DATA FOR PROCESSING:
------------------------

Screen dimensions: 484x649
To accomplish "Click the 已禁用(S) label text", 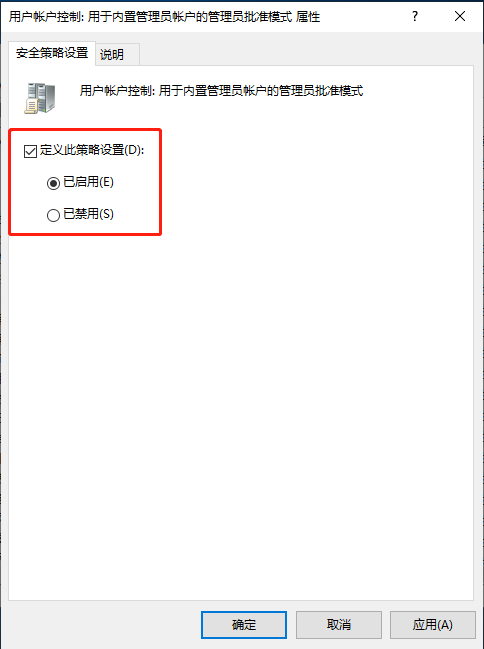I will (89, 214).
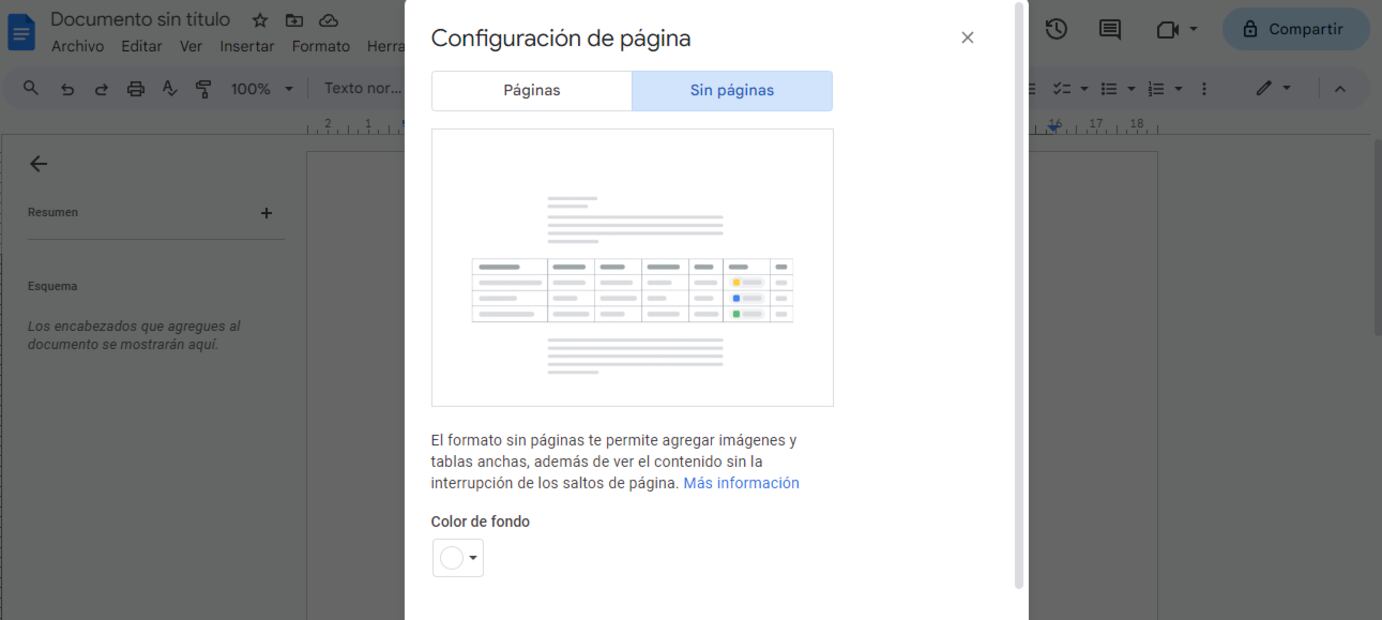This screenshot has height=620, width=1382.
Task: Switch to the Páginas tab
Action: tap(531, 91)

------------------------

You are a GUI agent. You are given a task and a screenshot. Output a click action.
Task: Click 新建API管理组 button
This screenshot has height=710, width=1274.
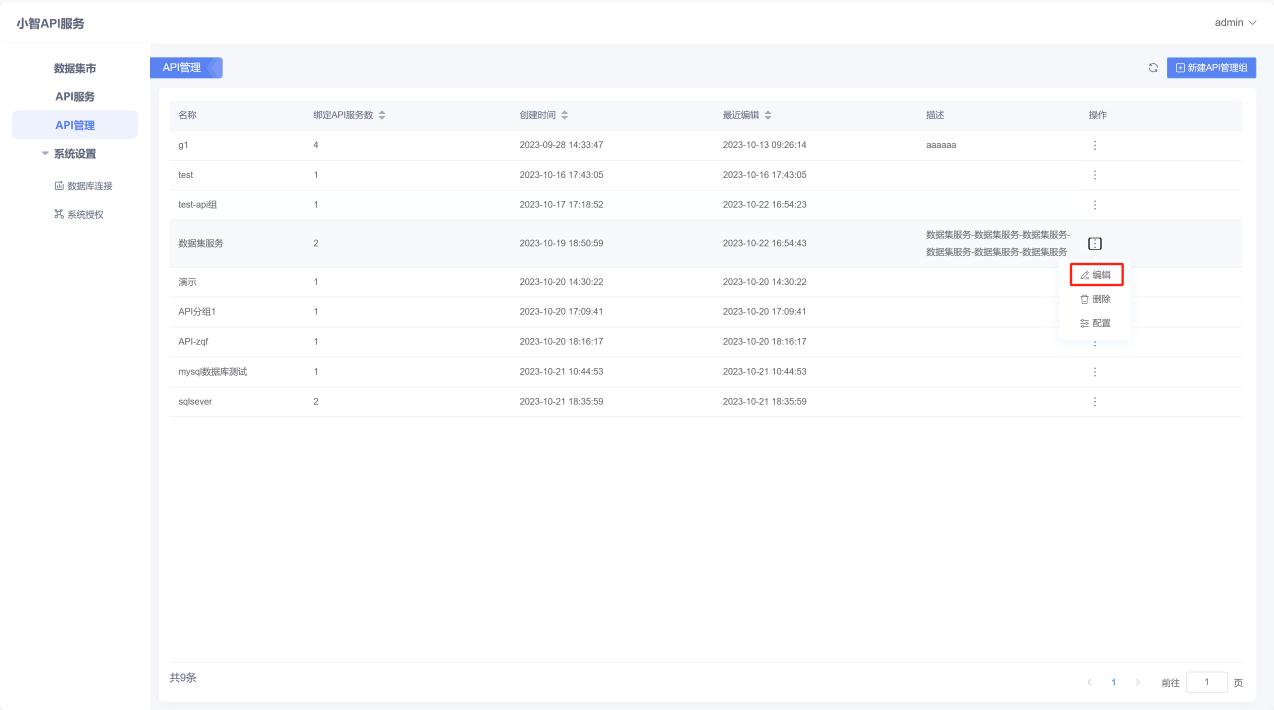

------------------------

EXERCISE OBJECTIVE:
In the listing above, find the line with "Task: Click 新建API管理组 button" and the line with "This screenshot has height=710, width=1274.", then print exactly those two lines and every line between them, and nothing more.

REPLY:
Task: Click 新建API管理组 button
This screenshot has height=710, width=1274.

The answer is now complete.